Growth in GDP over the Long Term
The Administration projects that, following a slight pickup of growth from 2007 to 2008, real GDP will increase at a slowly diminishing rate from 2008 through 2012. Indeed, real GDP is projected to decelerate from a 3.1 percent rate of growth during the four quarters of 2008 to 2.9 percent by 2012. The average growth rate during this interval is roughly in line with the consensus of private forecasters for those years. After 2007, the year-by-year pace is close to the estimated growth rate of potential real GDP, a measure of the rate of growth of productive capacity. The unemployment rate is projected to edge up in 2007 (from its 4.5 percent level in the fourth quarter of 2006) and to plateau at 4.8 percent in 2008. As discussed below, potential GDP growth is expected to slow in the near term as productivity growth reverts toward its long-run trend (about 2.6 percent per year), and to slow further during the 2007-to- 2011 period as labor force growth declines due to the retirement of the baby-boom generation.
The growth rate of the economy over the long run is determined by its supply-side components, which include population, labor force participation, the ratio of nonfarm business employment to household employment, the length of the workweek, and labor productivity.
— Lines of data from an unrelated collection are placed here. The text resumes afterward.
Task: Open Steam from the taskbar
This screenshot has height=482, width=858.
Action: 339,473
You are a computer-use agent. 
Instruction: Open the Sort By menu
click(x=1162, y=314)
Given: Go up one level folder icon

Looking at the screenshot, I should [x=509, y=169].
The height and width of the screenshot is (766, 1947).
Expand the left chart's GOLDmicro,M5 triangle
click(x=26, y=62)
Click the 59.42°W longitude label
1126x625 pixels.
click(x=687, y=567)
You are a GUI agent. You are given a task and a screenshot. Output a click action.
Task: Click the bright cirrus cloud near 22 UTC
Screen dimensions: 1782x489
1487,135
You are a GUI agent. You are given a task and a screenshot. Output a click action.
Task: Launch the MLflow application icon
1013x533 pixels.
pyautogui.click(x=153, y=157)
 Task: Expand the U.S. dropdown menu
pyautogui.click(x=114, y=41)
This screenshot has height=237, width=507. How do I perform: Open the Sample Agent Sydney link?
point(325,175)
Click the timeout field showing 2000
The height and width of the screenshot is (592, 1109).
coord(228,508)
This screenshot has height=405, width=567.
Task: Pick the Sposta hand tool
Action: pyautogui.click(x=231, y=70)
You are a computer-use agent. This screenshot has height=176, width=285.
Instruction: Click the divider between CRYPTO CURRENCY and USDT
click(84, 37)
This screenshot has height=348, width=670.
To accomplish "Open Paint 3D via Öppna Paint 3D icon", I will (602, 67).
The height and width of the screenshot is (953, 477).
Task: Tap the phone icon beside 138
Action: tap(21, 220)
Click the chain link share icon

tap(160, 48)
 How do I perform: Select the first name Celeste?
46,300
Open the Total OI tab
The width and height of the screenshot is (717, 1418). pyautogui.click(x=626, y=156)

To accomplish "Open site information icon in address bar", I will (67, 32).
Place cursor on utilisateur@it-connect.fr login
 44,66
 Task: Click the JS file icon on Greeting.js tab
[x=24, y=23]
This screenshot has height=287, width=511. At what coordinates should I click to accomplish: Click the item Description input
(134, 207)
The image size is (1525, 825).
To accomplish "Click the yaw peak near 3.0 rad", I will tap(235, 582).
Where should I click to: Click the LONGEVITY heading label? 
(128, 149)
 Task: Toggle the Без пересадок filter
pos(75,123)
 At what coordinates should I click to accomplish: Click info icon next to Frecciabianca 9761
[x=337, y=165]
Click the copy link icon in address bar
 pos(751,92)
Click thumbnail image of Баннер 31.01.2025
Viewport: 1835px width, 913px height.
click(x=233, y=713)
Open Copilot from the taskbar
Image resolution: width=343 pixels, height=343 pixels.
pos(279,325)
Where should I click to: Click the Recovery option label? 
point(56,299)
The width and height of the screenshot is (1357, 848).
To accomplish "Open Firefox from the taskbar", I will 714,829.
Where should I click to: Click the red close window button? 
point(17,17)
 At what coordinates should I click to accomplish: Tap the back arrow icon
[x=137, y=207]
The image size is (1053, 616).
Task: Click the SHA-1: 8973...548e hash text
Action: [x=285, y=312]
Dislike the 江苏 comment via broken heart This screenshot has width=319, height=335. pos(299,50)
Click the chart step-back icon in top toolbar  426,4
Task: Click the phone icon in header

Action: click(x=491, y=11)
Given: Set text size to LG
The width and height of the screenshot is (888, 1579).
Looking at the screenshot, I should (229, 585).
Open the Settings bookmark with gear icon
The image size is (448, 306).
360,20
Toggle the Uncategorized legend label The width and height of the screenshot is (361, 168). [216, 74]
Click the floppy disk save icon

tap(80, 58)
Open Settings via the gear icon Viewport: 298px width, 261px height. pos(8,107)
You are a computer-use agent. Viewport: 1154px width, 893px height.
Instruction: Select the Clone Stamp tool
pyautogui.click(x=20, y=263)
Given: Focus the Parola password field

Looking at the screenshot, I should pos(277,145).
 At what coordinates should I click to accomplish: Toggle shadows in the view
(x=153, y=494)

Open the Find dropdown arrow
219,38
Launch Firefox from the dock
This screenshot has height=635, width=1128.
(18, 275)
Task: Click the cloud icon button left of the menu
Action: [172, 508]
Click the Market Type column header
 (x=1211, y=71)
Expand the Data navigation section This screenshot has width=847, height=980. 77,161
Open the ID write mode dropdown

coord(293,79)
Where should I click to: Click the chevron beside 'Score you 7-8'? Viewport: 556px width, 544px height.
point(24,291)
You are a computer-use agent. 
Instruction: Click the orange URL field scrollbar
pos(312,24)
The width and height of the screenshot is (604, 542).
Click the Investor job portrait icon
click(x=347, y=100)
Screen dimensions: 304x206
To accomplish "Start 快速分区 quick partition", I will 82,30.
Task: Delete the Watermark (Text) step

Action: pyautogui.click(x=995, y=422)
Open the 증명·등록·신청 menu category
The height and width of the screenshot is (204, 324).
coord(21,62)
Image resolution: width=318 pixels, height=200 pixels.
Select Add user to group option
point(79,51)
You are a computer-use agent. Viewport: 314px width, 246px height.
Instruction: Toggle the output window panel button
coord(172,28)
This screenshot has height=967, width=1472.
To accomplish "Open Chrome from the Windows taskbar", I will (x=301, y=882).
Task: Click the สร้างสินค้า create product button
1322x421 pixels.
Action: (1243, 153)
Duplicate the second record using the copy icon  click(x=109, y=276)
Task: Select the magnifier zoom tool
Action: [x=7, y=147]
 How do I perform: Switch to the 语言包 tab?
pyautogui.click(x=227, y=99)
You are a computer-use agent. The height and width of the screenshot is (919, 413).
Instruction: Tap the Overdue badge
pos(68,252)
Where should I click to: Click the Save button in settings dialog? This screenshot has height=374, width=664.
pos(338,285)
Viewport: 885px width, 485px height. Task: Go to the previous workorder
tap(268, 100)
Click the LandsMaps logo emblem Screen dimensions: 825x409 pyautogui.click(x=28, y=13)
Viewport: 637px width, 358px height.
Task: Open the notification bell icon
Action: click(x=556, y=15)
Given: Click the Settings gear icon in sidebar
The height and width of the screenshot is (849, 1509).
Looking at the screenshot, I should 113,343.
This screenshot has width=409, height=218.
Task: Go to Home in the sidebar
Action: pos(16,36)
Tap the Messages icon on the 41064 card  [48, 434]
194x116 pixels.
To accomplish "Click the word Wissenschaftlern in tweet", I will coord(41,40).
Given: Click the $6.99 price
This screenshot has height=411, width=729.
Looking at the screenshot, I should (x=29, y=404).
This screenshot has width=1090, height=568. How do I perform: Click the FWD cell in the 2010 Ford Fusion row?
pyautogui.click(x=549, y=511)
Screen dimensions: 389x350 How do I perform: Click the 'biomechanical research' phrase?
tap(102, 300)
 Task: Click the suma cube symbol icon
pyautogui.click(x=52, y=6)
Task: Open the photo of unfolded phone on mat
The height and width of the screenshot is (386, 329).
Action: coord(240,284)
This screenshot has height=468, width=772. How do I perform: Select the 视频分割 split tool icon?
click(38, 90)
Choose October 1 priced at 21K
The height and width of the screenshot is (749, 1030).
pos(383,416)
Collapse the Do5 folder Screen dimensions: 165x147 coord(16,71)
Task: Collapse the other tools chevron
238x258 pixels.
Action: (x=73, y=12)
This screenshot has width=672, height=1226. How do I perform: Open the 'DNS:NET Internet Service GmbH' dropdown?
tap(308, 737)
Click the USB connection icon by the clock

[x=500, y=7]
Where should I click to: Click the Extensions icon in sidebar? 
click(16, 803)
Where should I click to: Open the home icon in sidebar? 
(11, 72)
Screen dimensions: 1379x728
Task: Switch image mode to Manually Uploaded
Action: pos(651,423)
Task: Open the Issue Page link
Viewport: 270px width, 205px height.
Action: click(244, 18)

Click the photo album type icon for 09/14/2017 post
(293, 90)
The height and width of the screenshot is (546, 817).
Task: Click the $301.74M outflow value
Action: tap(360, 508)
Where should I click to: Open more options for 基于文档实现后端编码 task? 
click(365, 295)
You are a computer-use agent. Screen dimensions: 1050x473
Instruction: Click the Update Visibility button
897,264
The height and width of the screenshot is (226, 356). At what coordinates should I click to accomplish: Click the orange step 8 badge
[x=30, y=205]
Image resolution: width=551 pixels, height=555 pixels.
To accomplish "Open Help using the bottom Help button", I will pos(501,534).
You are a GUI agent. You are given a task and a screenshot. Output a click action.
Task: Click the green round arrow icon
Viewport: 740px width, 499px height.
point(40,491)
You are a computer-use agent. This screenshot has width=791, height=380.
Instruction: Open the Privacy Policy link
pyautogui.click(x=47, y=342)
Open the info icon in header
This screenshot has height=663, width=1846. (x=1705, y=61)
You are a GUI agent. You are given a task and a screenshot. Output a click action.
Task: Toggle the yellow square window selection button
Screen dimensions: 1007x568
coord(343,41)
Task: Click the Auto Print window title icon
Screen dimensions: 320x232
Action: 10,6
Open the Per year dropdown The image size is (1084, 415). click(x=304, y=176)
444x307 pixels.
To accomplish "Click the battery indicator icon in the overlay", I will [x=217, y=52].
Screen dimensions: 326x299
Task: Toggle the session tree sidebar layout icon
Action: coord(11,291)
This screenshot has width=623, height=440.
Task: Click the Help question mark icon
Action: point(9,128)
As can be seen in the fourth column of the table, the mix of supply-side factors determining real GDP growth has been unusual since the businesscycle peak at the beginning of 2001. The high rate of productivity growth has been partially offset by the decline in the participation rate and the workweek. Also notable is the large and puzzling decline in the ratio of nonfarm business employment to household employment. This unusual decline reflects the slow growth of employment as measured by the payroll survey (which asks employers to report the number of jobs) relative to the more rapid growth of employment as measured by the household survey (which estimates the number of employed persons through a sample of households). This disparity has been reduced somewhat by the just-issued benchmark revision to payroll employment, but has yet to be satisfactorily explained.
The participation rate fell, on net, from 2001 to 2006 (although it ticked up in 2006), and is projected to trend lower through 2012. The recent behavior stands in contrast to the long period of increase from 1960 through 1996. Looking ahead, the participation rate is projected to decline, reflecting the aging of the baby-boom cohorts, leading to more retirements and a likely increase in the share of people on disability pensions.